Es besteht die Möglichkeit, dass sich der Kabeljaubestand überhaupt nicht mehr erholen wird. Durch die starke Verringerung der Population verändert sich das ökologische Gleichgewicht im Meer, wodurch weniger geeignete Nahrung zur Verfügung steht, um später die Population wieder wachsen zu lassen. Selbst wenn der Kabeljaufang völlig gestoppt werden würde, kann die Zahl noch weiter abnehmen. Forschungsergebnisse aus Kanada zeigen, dass dieser unumkehrbare Zusammenbruch der Population bei Fischarten stattfindet, die sich bei geringeren Dichten weniger gut fortpflanzen. Dies nennt man den Allee-Effekt.

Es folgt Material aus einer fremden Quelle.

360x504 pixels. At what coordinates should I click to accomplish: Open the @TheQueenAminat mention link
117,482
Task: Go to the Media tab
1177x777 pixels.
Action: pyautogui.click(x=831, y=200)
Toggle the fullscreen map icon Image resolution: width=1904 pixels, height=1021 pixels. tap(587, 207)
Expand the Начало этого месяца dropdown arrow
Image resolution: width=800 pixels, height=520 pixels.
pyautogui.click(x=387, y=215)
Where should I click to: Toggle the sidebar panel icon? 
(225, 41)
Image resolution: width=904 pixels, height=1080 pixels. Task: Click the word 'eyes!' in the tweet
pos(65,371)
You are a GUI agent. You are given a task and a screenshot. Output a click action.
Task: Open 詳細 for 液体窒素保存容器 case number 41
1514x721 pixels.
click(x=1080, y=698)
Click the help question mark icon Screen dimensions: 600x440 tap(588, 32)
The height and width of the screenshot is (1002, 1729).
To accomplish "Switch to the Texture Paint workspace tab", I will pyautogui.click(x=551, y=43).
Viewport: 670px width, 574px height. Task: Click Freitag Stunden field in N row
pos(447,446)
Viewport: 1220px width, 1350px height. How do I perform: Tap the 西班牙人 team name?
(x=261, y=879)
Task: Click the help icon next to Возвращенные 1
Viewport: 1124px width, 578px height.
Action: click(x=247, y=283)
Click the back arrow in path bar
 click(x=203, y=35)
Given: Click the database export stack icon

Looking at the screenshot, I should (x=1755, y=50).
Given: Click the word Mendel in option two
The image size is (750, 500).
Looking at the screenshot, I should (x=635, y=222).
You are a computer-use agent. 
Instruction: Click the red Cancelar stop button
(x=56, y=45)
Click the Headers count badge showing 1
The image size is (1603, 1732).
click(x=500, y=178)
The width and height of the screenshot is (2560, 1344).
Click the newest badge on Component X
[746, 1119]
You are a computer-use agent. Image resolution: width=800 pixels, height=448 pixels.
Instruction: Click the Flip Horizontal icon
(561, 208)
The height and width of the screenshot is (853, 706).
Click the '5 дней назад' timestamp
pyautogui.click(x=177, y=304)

In Kanada zeigt sich dieser Effekt folgendermaßen: Kabeljaue vor der kanadischen Küste leben hauptsächlich von einer Fischart, der Lodde. Der Kabeljau frisst vor allem die kleineren Exemplare dieser Fische. Wenn weniger Kabeljaue diese kleinen Lodden jagen, können sie weiter wachsen. So gibt es nach einiger Zeit mehr mittelgroße Lodden, die mehr fressen und somit steht weniger Nahrung für alle Lodden zur Verfügung. Die Lodde als Art reagiert auf diesen Nahrungsmangel, indem sie weniger Laich absetzt, womit wiederum weniger kleine Lodden für den Kabeljau zur Verfügung stehen. Vor der kanadischen Küste hat sich die Nahrungssituation für den Kabeljau durch den Mangel an kleinen Lodden tiefgreifend verändert. Das ökologische System scheint hier zwei stabile Zustände zu haben: einen mit viel Kabeljau und viel Lodde, sowie einen mit weniger Exemplare dieser Arten. Als Folge der Überfischung ist das Ökosystem von dem einen Zustand in den anderen gekommen und es gibt keinen (natürlichen) Weg zurück.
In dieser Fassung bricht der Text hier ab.